# Extracted material

--- START ---

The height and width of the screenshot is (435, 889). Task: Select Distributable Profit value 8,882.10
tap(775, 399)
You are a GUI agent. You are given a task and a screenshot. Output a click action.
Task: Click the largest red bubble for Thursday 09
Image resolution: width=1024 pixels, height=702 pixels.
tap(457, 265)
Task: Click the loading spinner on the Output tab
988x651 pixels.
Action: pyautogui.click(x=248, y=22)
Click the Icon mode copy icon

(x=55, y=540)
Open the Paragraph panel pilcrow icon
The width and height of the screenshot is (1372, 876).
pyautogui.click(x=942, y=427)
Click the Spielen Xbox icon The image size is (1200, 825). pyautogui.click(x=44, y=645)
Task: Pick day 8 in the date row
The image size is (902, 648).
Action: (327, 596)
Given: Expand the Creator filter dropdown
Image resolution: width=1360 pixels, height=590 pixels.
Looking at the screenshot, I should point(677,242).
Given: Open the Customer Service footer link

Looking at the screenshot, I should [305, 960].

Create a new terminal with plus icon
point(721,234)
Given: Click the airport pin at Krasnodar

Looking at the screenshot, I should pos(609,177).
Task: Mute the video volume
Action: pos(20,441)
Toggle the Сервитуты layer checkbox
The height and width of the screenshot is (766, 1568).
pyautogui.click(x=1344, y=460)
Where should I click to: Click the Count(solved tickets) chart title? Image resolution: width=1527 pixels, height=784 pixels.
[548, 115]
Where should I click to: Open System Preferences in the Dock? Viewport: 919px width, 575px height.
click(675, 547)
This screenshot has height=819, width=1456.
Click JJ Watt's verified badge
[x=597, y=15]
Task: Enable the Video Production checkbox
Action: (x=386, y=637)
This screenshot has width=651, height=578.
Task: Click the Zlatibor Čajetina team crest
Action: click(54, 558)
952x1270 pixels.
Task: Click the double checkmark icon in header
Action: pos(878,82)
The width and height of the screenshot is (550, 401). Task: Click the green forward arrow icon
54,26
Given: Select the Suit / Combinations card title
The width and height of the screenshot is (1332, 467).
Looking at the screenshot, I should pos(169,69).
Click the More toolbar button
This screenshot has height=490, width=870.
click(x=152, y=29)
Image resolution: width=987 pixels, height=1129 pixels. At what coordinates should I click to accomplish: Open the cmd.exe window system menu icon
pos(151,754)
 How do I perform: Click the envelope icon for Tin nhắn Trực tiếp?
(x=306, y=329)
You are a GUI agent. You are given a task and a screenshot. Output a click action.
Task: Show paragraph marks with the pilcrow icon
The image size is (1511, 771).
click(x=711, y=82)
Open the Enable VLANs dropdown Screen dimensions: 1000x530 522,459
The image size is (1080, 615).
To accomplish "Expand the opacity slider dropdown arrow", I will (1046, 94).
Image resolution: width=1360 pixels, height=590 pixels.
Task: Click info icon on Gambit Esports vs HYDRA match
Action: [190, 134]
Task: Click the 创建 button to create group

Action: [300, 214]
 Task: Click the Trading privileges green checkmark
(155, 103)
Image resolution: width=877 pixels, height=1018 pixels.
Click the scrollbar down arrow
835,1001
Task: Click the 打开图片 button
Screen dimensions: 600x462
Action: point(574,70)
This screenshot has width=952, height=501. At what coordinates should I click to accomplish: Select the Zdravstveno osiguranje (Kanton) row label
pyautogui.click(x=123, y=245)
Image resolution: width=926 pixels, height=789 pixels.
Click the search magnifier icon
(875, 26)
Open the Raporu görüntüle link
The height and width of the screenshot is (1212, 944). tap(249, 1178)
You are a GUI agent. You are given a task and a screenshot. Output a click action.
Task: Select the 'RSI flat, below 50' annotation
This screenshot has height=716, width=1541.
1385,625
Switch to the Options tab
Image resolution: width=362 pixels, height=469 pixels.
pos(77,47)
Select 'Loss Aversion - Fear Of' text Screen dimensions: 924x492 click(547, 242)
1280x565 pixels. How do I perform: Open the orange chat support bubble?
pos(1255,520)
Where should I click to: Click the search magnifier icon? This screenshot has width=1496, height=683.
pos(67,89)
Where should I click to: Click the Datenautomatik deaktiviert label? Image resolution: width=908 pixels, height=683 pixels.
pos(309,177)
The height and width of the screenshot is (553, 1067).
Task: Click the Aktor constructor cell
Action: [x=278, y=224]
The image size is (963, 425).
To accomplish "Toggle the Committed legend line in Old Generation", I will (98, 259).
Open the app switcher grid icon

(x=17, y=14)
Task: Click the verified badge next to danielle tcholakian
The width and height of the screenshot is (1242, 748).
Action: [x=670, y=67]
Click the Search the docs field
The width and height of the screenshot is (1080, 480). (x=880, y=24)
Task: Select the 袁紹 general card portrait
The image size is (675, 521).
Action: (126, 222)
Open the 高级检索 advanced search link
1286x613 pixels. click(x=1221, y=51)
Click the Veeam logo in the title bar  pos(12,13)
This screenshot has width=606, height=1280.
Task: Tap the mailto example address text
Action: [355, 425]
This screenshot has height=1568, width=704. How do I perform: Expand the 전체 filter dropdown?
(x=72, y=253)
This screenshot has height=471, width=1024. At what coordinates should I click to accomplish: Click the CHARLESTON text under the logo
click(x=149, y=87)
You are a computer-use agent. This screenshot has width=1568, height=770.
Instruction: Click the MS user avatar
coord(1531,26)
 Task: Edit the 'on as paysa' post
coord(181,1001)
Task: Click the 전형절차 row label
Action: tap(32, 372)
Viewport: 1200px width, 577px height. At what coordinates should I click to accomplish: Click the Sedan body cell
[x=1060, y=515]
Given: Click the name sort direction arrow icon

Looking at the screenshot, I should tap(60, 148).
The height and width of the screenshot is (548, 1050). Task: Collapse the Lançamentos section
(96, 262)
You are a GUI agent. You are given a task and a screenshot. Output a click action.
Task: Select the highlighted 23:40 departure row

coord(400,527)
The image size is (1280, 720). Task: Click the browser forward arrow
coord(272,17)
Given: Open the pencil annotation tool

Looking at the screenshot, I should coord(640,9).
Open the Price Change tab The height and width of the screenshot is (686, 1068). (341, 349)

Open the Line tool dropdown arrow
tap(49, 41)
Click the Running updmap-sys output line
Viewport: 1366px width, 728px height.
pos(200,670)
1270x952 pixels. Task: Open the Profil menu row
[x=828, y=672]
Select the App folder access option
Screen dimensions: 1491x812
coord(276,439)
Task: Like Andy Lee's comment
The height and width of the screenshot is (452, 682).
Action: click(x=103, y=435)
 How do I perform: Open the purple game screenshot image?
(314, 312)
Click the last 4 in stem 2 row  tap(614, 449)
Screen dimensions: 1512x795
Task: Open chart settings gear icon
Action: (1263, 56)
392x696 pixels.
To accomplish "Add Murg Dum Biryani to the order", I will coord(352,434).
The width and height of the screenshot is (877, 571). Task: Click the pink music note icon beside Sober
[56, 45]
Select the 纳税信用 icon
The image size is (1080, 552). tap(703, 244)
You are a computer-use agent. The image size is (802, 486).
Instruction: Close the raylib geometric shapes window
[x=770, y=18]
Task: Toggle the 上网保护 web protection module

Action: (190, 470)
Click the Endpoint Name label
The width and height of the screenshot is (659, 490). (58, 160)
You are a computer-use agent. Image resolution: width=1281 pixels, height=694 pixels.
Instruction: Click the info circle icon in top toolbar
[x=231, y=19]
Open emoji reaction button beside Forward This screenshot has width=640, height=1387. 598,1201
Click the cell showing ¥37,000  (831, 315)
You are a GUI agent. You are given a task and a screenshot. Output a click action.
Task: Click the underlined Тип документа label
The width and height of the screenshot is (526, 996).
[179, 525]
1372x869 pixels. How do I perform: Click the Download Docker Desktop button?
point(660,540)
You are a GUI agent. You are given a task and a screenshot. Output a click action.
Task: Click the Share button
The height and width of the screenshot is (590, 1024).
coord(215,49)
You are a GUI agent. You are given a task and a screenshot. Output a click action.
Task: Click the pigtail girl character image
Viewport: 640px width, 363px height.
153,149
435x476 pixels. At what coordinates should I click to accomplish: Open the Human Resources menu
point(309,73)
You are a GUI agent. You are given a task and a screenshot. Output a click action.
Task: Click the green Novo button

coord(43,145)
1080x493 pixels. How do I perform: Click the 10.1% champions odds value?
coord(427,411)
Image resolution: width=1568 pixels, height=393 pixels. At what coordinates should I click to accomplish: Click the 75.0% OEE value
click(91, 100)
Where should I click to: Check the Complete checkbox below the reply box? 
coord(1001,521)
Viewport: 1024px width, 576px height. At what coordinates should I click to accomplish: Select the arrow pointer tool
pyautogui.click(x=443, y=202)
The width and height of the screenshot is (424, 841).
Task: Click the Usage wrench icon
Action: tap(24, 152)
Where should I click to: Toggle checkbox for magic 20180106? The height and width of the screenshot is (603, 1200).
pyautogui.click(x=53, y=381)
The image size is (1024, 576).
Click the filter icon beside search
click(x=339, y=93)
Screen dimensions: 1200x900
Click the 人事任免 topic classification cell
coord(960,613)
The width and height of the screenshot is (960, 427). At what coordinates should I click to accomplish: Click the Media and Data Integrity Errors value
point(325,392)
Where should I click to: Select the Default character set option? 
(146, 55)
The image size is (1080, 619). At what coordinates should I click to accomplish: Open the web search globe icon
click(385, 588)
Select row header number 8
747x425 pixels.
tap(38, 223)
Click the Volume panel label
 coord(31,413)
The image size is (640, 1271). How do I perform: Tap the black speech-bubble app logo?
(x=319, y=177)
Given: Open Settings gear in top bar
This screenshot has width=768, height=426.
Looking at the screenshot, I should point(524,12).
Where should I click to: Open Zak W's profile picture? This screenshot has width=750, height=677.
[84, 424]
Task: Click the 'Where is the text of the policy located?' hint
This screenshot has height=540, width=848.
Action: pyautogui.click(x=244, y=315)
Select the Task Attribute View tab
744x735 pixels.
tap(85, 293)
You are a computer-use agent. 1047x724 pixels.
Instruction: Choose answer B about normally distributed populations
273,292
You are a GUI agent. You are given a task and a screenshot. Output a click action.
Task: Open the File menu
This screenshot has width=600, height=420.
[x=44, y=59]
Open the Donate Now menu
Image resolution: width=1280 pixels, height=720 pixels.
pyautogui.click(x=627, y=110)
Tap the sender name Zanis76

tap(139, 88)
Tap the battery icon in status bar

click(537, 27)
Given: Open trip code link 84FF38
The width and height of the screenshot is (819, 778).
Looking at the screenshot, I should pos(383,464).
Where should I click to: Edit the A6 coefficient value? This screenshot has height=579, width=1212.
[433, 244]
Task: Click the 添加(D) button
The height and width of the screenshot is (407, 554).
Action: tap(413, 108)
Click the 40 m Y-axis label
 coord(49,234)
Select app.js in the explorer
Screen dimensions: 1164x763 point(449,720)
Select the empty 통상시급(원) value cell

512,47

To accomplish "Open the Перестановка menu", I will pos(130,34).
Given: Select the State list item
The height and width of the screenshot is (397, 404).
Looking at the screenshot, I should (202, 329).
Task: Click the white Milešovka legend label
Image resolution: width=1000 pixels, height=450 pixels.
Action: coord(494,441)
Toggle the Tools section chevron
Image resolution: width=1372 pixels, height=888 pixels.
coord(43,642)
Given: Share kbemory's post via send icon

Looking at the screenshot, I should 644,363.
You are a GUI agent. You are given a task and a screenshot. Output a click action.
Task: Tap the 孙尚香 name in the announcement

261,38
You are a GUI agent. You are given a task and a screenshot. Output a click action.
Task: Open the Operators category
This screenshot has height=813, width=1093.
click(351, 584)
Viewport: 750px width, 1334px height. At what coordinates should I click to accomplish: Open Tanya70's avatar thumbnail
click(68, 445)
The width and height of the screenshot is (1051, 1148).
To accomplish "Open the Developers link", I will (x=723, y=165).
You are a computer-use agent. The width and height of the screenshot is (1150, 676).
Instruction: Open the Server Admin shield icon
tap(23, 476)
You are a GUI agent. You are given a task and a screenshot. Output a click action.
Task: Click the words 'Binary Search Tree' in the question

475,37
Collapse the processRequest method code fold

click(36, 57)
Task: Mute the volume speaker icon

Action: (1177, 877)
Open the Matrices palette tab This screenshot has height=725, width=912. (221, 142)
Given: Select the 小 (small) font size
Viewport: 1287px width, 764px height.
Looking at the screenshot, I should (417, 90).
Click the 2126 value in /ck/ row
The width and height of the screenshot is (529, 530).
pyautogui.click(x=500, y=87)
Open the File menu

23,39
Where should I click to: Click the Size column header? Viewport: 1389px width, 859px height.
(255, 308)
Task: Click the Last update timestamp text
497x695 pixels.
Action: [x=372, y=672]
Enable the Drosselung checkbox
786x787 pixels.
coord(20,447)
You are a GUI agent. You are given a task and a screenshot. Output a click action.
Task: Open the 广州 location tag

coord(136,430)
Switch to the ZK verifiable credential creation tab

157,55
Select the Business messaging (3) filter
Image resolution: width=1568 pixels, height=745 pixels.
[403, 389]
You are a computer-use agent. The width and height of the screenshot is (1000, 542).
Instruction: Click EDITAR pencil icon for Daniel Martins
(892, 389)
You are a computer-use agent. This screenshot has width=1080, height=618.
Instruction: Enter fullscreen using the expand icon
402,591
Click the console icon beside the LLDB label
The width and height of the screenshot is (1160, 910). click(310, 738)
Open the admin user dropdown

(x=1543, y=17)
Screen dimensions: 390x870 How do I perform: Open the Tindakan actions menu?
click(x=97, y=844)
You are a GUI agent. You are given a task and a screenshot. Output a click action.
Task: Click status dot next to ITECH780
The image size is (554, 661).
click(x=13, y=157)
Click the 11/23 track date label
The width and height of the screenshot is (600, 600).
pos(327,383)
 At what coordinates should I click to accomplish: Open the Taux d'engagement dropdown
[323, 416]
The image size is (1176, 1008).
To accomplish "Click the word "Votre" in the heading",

--- END ---

# What the exercise asks
Your task is to copy each line of the data above that holds "next".

# Output of the exercise
Task: Click the verified badge next to danielle tcholakian
Task: Click status dot next to ITECH780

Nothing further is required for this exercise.